A key component of any new rules will be an enforcement mechanism. Even though some states have prohibited non-compete agreements, some companies continue to use them to chill employee mobility. The Economic Policy Institute issued a report in late 2019 indicating that approximately 45.1% of business in California use non-compete agreements, even though they are not enforceable in that state. In response to such enforcement concerns, a new non-compete law in Illinois allows employees to recover their attorneys’ fees and empowers the Attorney General’s office to intervene to protect competition.

Another important—and unresolved—question is the scope of the FTC’s authority. While the agency has rulemaking and interpretive authority over certain federal statutes, it is not clear that it could unilaterally make such a change to the American business landscape. The FTC will not be passing legislation in the U.S. Congress, and states have already developed either common or statutory law regarding non-compete agreements.
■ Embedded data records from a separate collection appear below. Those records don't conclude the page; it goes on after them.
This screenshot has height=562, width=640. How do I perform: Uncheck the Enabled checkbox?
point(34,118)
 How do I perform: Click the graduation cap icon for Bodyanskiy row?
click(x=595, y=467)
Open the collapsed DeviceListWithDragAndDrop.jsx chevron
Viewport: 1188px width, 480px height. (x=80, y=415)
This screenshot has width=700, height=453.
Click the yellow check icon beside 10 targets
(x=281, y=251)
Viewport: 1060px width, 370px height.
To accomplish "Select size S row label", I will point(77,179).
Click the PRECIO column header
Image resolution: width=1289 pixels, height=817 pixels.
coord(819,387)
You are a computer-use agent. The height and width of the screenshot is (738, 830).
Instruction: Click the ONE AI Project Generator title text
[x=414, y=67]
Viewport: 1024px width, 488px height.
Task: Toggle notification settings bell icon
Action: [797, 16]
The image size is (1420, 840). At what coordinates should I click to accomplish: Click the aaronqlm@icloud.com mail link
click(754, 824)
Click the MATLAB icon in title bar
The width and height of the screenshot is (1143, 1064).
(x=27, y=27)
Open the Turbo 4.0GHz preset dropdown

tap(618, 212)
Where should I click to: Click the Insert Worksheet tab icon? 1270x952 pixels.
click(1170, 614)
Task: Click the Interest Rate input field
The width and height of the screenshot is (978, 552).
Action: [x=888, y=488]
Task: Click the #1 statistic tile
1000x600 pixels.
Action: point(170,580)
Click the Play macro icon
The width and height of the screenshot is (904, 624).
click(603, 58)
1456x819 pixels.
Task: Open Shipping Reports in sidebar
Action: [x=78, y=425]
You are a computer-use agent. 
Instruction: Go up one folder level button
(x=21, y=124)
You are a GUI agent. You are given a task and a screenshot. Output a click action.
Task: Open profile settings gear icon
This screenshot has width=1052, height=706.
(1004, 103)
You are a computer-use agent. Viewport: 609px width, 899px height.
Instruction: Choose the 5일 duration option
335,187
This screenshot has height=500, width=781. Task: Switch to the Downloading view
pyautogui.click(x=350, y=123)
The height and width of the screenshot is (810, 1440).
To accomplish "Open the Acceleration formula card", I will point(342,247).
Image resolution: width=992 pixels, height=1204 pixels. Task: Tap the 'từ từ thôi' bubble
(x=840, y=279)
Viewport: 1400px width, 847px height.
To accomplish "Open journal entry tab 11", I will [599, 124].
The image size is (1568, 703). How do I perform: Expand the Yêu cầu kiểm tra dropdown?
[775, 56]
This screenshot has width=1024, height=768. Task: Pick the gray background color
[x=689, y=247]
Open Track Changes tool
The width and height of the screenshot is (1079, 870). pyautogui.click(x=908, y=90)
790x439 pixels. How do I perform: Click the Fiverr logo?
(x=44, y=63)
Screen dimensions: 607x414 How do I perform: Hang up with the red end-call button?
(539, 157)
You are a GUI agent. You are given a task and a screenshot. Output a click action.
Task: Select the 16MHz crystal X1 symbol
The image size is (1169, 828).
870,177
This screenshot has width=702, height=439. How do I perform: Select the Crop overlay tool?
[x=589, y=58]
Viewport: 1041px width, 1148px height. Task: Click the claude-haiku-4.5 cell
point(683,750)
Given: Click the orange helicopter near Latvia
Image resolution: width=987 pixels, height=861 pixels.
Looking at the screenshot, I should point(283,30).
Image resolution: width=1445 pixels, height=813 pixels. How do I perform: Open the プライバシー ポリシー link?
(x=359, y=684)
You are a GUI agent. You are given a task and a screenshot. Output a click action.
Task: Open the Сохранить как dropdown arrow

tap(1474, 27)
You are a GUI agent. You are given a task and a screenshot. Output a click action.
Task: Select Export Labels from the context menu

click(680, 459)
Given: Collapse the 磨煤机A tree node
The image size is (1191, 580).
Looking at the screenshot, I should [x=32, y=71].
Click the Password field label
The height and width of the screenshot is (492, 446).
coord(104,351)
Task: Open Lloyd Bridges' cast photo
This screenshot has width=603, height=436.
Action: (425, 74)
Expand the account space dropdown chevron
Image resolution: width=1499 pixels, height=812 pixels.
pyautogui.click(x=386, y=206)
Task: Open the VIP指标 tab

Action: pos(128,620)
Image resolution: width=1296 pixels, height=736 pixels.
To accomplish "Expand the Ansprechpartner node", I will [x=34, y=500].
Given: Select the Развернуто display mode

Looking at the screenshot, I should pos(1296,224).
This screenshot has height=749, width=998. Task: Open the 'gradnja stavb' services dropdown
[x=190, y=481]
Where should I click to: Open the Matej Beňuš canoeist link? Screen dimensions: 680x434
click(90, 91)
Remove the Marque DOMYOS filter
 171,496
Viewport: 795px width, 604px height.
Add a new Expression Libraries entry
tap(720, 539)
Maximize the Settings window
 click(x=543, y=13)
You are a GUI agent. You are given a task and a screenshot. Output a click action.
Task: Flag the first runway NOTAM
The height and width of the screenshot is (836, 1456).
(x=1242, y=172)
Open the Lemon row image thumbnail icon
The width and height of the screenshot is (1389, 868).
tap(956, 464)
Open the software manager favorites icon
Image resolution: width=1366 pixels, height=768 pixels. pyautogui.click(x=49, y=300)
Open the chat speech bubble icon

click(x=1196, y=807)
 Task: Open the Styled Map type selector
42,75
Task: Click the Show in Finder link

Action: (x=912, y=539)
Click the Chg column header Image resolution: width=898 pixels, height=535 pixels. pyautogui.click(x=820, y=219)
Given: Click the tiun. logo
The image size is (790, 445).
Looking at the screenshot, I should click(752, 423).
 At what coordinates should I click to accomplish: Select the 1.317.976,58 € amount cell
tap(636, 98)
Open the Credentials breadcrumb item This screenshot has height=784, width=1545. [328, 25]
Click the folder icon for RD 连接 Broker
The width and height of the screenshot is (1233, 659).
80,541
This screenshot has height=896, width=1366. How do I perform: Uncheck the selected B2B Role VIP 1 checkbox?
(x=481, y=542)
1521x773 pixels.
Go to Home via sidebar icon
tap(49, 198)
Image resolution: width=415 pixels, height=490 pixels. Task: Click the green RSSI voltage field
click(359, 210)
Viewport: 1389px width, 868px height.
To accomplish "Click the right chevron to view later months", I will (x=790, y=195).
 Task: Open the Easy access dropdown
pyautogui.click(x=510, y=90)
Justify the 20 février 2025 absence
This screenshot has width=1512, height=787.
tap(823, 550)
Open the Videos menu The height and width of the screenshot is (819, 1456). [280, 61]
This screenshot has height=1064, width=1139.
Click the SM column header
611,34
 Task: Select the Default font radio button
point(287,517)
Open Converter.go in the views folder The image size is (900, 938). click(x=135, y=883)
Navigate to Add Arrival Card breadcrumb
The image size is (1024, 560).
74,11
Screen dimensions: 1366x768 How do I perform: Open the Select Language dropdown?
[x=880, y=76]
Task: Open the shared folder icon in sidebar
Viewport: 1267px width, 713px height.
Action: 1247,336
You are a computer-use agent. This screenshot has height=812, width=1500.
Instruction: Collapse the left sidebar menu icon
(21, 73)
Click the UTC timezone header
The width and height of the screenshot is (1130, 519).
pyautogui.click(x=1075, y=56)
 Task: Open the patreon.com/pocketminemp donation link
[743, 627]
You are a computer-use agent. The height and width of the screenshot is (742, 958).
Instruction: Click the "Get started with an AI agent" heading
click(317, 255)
In January 2020, the FTC held a workshop to examine “whether there is sufficient legal basis and empirical support to promulgate a Commission Rule that would restrict the use of non-compete clauses. . . .” There likely will be legal challenges to any new FTC rules. Due to these concerns, it is possible that the FTC adopt narrow (and non-controversial) rules to prohibit non-compete agreements for low-wage workers. Doing so would present an opportunity for bipartisan support for non-compete agreements. Companies want to hire new workers easily, and to avoid a new hire that leads to expensive litigation, incentivizing them so support prohibiting non-competes for at least some workers.

It is further unclear when the FTC will act. The FTC will have to determine and promulgate rules, provide notice of the rules, and respond to any legal challenges. This process could take months to years to finalize.

What is certain, starting from at least the Obama Administration, is that the area of non-compete law is rapidly changing. The Obama Administration, coupled with stories regarding non-compete agreements for minimum or low-wage workers, sparked a national dialogue around these agreements, and several states have recently passed laws to curtail and limit the enforcement and application of non-competes. The FTC’s involvement should continue this conversation to help employee mobility while allowing companies to protect key information.